_DIRECTIONS FOR THIS TASK_
Give back each entry word for word, but drop the images.

┌─ DATA FOR THE TASK

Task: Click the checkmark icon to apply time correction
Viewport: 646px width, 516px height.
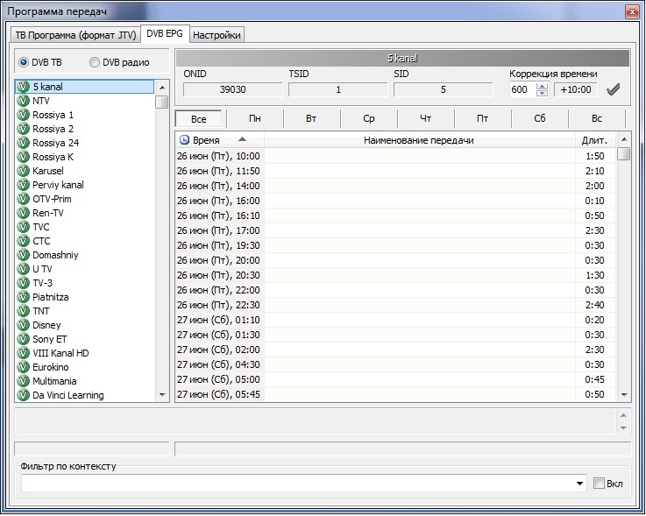Action: (x=614, y=89)
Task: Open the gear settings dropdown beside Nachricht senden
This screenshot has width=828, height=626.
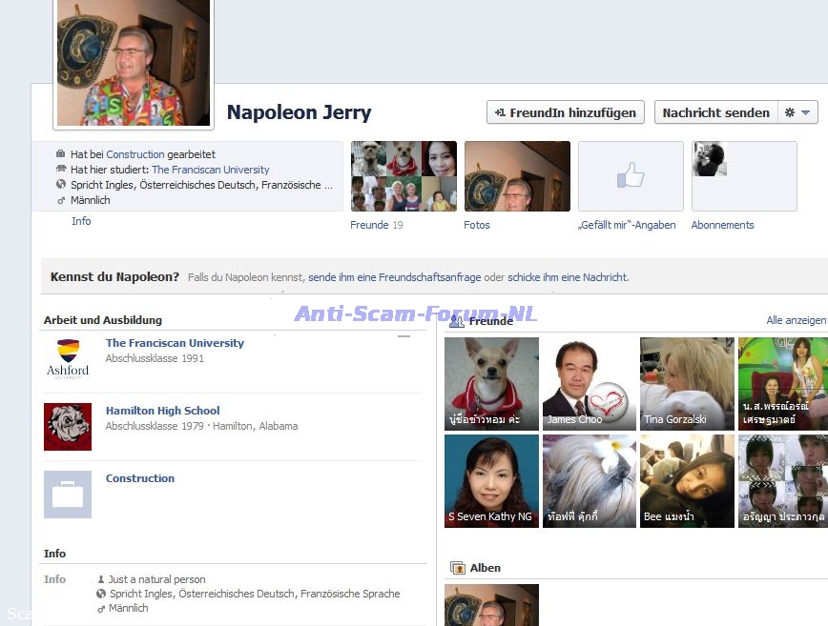Action: click(x=798, y=112)
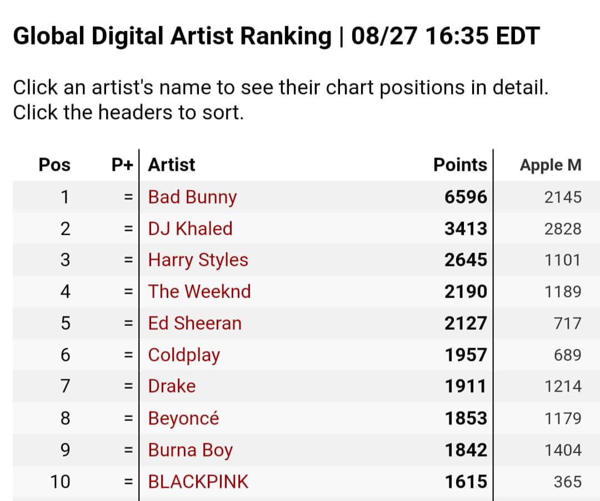Sort table by Artist header

(x=172, y=165)
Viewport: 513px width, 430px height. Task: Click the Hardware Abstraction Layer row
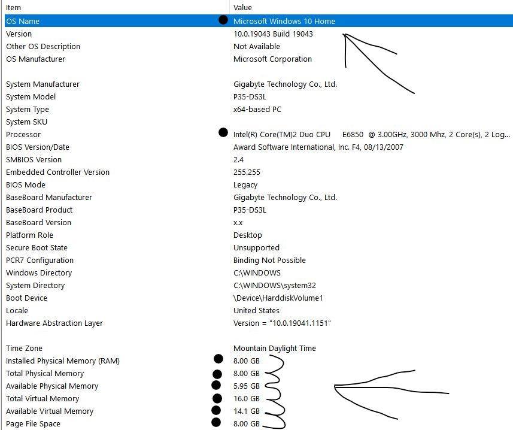pyautogui.click(x=54, y=323)
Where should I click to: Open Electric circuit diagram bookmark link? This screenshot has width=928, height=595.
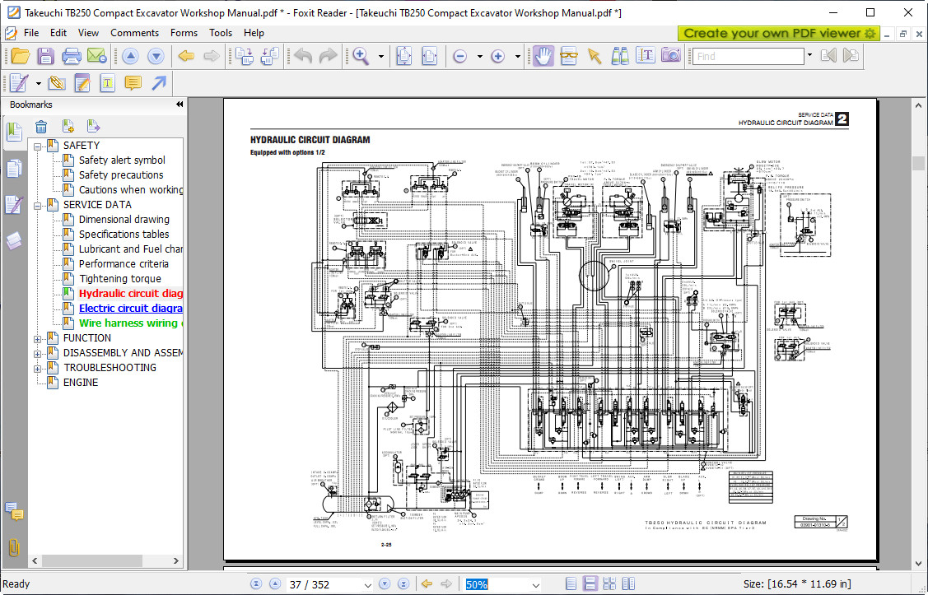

└─

_EXERCISE RESPONSE_
Task: Click the checkmark icon to apply time correction
Viewport: 646px width, 516px height.
Action: (x=614, y=89)
Task: Open the gear settings dropdown beside Nachricht senden
This screenshot has width=828, height=626.
Action: click(x=798, y=112)
Sort table by Artist header

(x=172, y=165)
Viewport: 513px width, 430px height. Task: Click the Hardware Abstraction Layer row
pyautogui.click(x=54, y=323)
Where should I click to: Open Electric circuit diagram bookmark link? This screenshot has width=928, height=595.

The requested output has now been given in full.